● **Activities**:
a) Using the 4-hexylresorcinol text, explain what the product S.T.37 is used for and which property of the compound it relies on.
b) What melting point does the 4-hexylresorcinol text give for the compound?
c) Rewrite the paragraph of the 4-hexylresorcinol text beginning "As an antiseptic, it is marketed" as a short list, keeping its main facts.

● **Extract**:
---
Chemical and physical data
- Formula: C_{12}H_{18}O_{2}
- Molar mass: 194.274 g·mol^{−1}
- 3D model (JSmol): Interactive image;
- Melting point: 68 to 69 °C (154 to 156 °F)
- Boiling point: 333 to 335 °C (631 to 635 °F)
- SMILES Oc1cc(O)ccc1CCCCCC;
- InChI InChI=1S/C12H18O2/c1-2-3-4-5-6-10-7-8-11(13)9-12(10)14/h7-9,13-14H,2-6H2,1H3; Key:WFJIVOKAWHGMBH-UHFFFAOYSA-N;

= 4-Hexylresorcinol =

Chemical compound

4-Hexylresorcinol is an organic compound with local anaesthetic, antiseptic, and anthelmintic properties.

As an antiseptic, it is marketed as S.T.37 by Numark Laboratories, Inc. (in a 0.1% solution) for oral pain relief and as a topical antiseptic. It is available for use topically on small skin infections or as an ingredient in throat lozenges.
---
● **Stored data entries**:
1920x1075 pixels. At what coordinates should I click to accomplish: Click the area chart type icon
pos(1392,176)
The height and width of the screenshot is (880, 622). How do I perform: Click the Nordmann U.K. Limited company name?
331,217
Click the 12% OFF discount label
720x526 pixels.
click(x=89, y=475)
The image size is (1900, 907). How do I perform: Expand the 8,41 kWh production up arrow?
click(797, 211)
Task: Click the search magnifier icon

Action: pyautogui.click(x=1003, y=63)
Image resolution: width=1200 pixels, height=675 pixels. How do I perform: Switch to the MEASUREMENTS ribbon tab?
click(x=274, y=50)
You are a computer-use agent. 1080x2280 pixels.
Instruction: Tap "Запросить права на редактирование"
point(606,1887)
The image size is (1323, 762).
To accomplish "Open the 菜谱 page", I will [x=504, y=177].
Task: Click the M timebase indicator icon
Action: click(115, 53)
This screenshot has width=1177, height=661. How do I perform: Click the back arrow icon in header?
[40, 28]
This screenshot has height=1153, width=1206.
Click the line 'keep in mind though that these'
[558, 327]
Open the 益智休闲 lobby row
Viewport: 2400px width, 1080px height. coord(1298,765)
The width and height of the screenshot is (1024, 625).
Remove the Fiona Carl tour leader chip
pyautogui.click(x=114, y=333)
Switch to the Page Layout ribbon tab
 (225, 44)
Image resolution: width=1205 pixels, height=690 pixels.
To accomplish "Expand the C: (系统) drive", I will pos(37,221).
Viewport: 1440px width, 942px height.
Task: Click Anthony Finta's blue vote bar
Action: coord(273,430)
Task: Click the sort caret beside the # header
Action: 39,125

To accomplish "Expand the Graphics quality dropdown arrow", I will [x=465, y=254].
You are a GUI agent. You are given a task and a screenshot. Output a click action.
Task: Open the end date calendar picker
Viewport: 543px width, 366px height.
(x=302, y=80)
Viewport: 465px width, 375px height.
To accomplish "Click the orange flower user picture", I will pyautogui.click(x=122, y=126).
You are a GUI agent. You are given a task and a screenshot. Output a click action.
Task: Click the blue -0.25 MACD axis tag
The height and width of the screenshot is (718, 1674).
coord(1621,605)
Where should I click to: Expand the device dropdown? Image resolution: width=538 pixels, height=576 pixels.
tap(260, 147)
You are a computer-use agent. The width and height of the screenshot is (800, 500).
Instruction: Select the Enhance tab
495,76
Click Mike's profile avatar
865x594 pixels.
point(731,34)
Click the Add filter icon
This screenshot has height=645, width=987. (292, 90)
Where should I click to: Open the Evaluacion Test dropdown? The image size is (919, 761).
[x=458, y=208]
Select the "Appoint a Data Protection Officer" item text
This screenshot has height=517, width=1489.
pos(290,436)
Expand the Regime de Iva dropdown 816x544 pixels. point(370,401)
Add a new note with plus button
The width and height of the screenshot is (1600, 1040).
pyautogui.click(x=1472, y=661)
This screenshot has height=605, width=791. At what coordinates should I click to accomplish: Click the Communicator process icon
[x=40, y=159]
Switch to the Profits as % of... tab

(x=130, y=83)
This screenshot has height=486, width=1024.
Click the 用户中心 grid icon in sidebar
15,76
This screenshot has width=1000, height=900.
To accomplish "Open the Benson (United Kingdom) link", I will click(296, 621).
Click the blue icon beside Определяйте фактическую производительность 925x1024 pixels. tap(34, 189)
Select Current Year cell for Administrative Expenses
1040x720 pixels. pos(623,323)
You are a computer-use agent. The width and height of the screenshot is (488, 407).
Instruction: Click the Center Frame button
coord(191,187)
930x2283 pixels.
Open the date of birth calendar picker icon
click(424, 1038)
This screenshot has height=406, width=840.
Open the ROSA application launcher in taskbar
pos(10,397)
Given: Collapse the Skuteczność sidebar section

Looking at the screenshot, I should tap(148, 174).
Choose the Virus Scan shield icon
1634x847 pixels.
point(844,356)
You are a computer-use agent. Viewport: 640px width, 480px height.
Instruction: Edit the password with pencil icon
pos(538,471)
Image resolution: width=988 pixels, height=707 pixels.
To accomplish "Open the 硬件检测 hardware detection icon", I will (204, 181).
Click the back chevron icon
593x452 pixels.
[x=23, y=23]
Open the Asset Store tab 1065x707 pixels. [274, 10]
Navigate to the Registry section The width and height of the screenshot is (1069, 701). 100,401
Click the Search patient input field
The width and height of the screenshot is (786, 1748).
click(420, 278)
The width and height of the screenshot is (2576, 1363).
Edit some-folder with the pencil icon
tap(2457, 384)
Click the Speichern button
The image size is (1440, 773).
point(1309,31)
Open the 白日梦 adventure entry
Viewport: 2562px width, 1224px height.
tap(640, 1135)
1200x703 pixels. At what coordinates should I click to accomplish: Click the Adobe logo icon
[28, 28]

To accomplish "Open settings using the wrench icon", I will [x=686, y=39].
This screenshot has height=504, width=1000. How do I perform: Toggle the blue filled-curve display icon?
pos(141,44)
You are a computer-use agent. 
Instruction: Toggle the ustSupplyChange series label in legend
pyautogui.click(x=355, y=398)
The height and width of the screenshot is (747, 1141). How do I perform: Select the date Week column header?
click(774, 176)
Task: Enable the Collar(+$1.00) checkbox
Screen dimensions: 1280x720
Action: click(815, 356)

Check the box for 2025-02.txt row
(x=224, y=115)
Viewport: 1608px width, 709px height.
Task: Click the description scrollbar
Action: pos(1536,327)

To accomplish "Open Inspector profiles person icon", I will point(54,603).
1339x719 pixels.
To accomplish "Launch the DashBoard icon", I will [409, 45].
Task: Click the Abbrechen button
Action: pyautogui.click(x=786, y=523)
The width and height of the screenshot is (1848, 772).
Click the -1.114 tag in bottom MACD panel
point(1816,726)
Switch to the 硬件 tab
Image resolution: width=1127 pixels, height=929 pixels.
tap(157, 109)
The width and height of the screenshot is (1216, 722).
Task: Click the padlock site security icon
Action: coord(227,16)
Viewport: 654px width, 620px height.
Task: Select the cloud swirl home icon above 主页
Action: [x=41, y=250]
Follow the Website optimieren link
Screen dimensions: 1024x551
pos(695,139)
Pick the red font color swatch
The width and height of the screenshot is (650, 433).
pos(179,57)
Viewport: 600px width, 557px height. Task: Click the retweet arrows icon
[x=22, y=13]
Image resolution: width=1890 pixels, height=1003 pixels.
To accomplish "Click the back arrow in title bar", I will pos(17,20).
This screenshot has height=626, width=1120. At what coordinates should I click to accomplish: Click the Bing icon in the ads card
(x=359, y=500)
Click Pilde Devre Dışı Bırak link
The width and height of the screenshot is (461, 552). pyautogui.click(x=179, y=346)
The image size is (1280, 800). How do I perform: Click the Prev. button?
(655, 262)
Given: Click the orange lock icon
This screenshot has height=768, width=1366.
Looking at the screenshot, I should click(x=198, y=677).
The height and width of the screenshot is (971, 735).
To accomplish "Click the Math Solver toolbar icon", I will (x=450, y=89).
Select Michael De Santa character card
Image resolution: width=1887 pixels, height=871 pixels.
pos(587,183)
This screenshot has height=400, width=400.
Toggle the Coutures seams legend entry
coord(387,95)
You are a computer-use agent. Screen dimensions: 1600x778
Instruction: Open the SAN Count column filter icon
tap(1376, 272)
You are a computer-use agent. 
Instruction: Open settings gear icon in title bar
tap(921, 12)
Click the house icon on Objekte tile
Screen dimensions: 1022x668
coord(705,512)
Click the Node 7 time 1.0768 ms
---
● **Answers for this exercise**:
a) S.T.37 relies on the antiseptic property of 4-hexylresorcinol. Numark Laboratories, Inc. markets it as a 0.1% solution for oral pain relief and as a topical antiseptic.

b) 68 to 69 °C (154 to 156 °F)

c)
- Marketed as an antiseptic under the name S.T.37 by Numark Laboratories, Inc.
- Sold as a 0.1% solution
- Used for oral pain relief and as a topical antiseptic
- Applied topically on small skin infections
- Used as an ingredient in throat lozenges